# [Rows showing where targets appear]

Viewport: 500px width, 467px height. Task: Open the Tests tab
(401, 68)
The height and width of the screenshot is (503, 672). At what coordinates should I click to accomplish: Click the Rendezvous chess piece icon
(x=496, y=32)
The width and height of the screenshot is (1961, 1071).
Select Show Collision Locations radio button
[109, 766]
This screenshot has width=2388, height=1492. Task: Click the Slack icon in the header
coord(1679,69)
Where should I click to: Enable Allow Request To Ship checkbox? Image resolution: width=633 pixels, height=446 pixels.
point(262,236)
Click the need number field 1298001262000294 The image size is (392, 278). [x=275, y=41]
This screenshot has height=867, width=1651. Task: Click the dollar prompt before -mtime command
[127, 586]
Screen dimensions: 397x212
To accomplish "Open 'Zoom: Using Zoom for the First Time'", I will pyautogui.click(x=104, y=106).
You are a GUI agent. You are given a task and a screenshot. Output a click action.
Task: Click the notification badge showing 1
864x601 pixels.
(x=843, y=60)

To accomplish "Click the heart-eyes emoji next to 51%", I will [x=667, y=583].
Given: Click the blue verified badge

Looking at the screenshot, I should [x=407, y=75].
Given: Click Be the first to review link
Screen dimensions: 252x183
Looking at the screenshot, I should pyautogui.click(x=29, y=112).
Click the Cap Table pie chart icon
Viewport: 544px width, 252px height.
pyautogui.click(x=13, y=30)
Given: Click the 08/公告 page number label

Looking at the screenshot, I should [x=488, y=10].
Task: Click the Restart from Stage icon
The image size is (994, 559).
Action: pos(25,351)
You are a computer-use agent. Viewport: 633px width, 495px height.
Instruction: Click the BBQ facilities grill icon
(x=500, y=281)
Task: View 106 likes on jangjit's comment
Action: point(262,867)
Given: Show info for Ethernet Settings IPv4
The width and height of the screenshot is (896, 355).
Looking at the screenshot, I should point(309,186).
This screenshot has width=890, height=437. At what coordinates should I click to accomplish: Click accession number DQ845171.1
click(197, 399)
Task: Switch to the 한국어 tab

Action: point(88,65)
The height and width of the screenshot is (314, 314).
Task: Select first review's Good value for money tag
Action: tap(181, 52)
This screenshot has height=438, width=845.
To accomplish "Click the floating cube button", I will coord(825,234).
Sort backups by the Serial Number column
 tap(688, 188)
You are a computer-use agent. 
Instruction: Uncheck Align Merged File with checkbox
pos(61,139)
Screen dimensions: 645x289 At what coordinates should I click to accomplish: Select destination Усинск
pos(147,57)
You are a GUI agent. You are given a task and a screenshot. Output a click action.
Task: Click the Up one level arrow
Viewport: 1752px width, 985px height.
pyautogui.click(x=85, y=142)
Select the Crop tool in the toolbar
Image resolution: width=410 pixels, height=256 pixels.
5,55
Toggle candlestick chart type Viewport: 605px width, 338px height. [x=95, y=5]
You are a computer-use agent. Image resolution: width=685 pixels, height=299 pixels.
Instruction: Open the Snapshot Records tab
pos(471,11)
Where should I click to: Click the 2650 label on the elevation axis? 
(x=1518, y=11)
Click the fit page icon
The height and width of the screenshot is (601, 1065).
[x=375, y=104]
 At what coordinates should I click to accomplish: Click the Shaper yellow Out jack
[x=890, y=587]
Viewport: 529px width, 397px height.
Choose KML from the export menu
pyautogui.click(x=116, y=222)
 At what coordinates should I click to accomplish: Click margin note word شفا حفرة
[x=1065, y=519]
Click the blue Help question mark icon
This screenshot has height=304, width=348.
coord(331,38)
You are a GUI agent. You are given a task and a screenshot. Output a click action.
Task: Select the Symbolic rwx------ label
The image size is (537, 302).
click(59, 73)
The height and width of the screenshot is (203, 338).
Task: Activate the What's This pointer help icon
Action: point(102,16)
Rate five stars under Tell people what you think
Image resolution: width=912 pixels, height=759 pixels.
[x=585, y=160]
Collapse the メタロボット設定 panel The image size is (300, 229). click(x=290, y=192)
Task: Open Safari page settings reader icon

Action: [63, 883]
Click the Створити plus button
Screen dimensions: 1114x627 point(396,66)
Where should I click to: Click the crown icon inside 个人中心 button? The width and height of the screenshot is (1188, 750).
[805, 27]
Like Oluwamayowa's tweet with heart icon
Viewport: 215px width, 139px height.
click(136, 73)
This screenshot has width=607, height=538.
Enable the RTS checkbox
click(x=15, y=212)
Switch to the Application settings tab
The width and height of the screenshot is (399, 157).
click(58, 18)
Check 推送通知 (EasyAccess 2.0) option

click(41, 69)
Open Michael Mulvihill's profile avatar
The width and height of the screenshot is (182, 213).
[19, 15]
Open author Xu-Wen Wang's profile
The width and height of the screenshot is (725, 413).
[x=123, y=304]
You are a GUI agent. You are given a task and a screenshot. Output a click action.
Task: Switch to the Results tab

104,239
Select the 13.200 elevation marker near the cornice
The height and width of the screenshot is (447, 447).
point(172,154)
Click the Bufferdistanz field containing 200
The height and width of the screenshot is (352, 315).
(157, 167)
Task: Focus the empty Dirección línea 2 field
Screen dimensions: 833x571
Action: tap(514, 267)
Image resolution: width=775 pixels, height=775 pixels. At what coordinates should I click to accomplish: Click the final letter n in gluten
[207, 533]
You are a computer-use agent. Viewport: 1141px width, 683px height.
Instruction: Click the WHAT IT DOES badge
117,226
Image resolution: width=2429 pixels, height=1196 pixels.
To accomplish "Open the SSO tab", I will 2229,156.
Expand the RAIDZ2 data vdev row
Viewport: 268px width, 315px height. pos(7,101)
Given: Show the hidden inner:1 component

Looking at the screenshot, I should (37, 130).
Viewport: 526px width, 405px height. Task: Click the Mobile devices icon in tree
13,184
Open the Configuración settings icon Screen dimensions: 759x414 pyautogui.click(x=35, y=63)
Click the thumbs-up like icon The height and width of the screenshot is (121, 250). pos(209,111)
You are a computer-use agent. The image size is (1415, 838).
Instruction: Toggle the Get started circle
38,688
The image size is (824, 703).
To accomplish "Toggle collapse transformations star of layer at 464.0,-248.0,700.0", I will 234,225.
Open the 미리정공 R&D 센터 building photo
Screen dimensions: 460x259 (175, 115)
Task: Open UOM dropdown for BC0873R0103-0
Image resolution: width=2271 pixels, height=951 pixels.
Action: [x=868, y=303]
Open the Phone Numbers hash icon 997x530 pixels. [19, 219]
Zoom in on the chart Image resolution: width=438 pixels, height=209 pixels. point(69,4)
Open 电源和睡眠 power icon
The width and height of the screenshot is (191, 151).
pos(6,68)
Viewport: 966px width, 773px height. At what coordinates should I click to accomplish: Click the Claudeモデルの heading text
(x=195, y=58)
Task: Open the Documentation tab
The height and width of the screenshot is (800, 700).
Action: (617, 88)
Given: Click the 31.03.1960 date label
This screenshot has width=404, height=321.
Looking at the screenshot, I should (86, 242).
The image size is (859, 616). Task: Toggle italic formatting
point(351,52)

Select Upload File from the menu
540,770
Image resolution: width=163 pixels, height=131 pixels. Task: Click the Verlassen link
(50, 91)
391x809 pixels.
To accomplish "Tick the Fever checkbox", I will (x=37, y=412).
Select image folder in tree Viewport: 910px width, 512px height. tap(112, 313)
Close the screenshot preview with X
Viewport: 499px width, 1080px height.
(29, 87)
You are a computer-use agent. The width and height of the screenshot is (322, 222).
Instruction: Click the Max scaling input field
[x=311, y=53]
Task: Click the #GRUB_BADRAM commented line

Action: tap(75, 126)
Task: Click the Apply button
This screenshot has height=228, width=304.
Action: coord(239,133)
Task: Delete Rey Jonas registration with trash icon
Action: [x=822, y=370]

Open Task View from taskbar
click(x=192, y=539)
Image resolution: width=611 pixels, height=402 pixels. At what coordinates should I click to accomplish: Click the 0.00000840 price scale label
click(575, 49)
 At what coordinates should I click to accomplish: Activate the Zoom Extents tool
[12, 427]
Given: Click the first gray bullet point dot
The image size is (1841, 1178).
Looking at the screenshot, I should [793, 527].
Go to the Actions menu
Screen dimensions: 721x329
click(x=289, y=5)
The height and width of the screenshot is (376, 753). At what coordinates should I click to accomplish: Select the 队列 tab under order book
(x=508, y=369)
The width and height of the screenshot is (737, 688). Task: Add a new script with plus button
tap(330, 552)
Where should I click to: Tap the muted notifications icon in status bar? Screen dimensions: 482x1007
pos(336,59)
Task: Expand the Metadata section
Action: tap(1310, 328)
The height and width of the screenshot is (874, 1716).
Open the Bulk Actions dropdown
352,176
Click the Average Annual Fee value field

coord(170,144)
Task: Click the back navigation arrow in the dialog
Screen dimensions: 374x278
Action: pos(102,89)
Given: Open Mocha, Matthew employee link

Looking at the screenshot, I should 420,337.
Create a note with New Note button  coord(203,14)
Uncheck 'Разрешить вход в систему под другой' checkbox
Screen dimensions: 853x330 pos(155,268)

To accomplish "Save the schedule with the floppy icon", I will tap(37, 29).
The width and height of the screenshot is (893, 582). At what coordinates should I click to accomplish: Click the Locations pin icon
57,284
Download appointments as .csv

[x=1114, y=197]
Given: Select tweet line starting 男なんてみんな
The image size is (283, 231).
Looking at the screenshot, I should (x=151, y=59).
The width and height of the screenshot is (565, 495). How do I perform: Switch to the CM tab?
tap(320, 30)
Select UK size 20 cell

# [Problem]
Add 149 to every coordinate in the answers and write out the listing again, requests included, from its start up to and including the line with "coord(1679,69)". Give only those lines.

# [Result of the exercise]
Viewport: 500px width, 467px height. Task: Open the Tests tab
(550, 217)
The height and width of the screenshot is (503, 672). At what coordinates should I click to accomplish: Click the Rendezvous chess piece icon
(x=645, y=181)
The width and height of the screenshot is (1961, 1071).
Select Show Collision Locations radio button
[258, 915]
This screenshot has width=2388, height=1492. Task: Click the Slack icon in the header
coord(1828,218)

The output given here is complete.